Posted: 9:16 AM, Feb 11, 2019
Updated: 2019-02-12 22:32:58Z
Flight 3407 victims

BUFFALO, N.Y. (WKBW) — Every year, at least once a year for the last ten, a sea of red has flooded the halls of congress. A red tide rises up, calling for safer skies after the crash of Flight 3407.

"We use the crash as a watershed moment of why we need change," Karen Eckert said.

Eckert lost her sister, Beverly, in the crash. She was a 9/11 widow, who had met former President Obama, six days before she was killed. Karen met the president a little more than a year later.

"When we had a photo taken with President Obama, we held up the photo of my sister, Beverly... and it's sad. Why are we meeting with the President of the United States -- because of a 9/11 tragedy, failure of security ... and for us it was a failure of safety," Eckert said.

The crash of Flight 3407 is blamed on pilot error. Pilot Marvin Renslow did not properly handle an aerodynamic stall. He pulled back on the plane's yolk, rather than pushing down.

Stall recovery training for pilots is one element of the Airline Safety Act of 2010, passed as a result of the Clarence Center crash.

Victims' families pushed to have this included, along with other training mandates and the exposure of who is flying your airplane.

"I had no idea. I don't think any of us had any idea," Justine Krasuski said.

Krasuski had no idea her husband, Jerry, was flying a regional carrier, Colgan, a code-share for Continental Connection.

After the crash, the families learned about the difference in pilot qualifications, for regional airlines like Colgan, and mainline airlines like Continental.

"The low wages, the low experience levels of the pilots on the regionals, that wasn't occurring with the majors," Eckert said.

They wanted and achieved one level of safety for all carriers, rather than different systems with different standards.

"Let's raise the minimum pilot qualifications, more on par with the majors," Eckert said. "We knew the majors were hiring pilots at about 3,000 hours or 10,000 hours of experience. The regionals...we know of many pilots hired at 500 hours and they could have gone as low as 250 hours of experience, as the minimum."

Mixed with inexperience, the Colgan pilots were tired. The second-in-command traveled cross country to make this flight. She was sick and needed rest.

"The flight and duty times had not been changed in years and it really didn't give pilots sufficient time for rest between flights," Eckert said.

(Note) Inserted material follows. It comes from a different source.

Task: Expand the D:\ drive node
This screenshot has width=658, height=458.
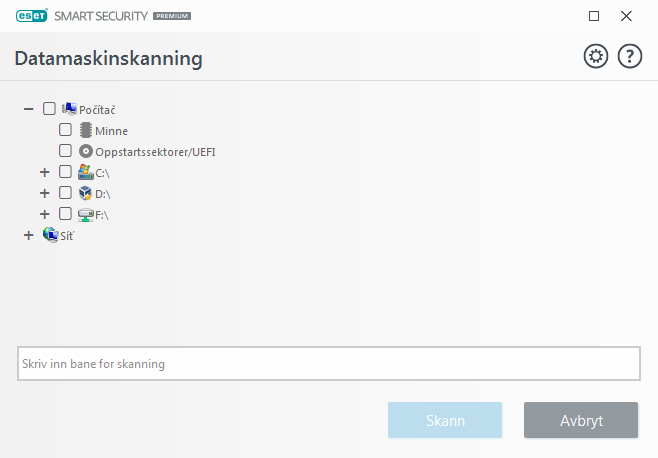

That all changed after President Obama signed the safety act into law. It was recently reauthorized.

The absence of airline crashes in the ten years since 3407 is something they're most proud of.

But these family members are not fighting for their loved ones, but because of them, to keep us all safe.

"Everyone who's landed safely in those ten years... they don't know... I mean, I don't think any of us realize, it could have been us," Eckert said. "I fly, my friends fly, we all fly. We didn't do it for Beverly or for Jerry. I mean they're gone... we did it so this doesn't happen again."